Context: I’m managing billions of rows of data in a single relational database with Amazon RDS PostgreSQL. 95+% of the data is timestamp and value data points. The plan is to have rolling data storage, meaning we will keep, for example, 2 years of data easily accessible from the database, but whatever is older does not need to be accessible. Storage in the database is quite expensive and would make the database just grow so big (and expensive) over the years for nothing.

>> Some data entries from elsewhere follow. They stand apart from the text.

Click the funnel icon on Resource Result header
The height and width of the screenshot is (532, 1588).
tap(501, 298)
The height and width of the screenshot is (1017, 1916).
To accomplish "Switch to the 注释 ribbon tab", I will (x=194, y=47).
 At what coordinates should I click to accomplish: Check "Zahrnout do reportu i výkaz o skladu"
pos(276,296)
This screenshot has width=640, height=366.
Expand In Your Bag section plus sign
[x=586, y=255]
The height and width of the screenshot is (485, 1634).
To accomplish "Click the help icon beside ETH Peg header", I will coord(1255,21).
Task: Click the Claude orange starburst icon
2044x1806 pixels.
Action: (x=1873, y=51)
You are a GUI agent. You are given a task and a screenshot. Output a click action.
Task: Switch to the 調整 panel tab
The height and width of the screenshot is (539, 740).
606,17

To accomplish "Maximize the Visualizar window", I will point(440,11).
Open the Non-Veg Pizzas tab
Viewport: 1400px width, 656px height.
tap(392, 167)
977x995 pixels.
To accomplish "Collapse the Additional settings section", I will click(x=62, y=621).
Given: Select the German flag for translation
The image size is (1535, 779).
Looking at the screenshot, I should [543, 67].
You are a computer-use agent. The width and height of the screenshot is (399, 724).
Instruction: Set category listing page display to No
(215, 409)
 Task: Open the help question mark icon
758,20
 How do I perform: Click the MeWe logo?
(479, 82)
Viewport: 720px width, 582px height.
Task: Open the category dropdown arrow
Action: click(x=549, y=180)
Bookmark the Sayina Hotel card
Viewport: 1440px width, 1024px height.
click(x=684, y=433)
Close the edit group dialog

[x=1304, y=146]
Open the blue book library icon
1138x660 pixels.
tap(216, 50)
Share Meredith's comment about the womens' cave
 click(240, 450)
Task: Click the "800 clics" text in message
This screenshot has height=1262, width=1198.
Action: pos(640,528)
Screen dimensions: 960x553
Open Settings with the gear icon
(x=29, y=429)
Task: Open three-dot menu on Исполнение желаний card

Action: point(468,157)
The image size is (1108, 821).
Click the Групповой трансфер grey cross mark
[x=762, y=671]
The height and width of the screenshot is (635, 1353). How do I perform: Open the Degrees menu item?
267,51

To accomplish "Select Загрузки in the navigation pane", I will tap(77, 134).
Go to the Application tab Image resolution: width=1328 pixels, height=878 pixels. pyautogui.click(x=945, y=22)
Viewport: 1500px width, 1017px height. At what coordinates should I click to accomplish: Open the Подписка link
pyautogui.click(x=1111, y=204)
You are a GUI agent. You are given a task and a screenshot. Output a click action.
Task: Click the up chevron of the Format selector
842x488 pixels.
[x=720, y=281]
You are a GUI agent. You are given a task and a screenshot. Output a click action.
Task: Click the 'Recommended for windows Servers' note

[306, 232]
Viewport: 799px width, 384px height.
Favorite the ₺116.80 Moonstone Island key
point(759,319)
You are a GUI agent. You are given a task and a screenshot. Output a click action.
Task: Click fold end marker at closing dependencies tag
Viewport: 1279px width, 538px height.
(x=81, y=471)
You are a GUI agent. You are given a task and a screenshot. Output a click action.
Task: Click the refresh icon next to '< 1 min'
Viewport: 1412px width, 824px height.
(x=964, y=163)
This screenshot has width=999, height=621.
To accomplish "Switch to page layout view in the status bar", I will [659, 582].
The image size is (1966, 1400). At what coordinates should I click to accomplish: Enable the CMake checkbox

My big picture idea of the solution is that every month, some routine would back up data points older than 2 years and transfer it somewhere cheaper, BUT WHERE, that is the question.
I’ve seen and read about:
- Data Lake
- Data Warehouse
- Data Mart
Thing is I honestly don’t know what fits my needs the best. Whatever I read focuses on things like having access for third parties to easily monitor and perform analytics in the data for ML or AI, which is not useful for me (at least not for now). Some diagrams show an architecture with like 4+ different services architecture to do XYZ. I don’t want to go overkill and keep as simple as possible. I just need to store old data somewhere super cheap, and for now don’t really not to access it after it’s backed up, in order to keep my database no bigger than it needs to. Maybe in the future there will be a need to fetch it in bulk for ML or AI training, but no plan so far in the near future.
Any ideas of what would be optimal?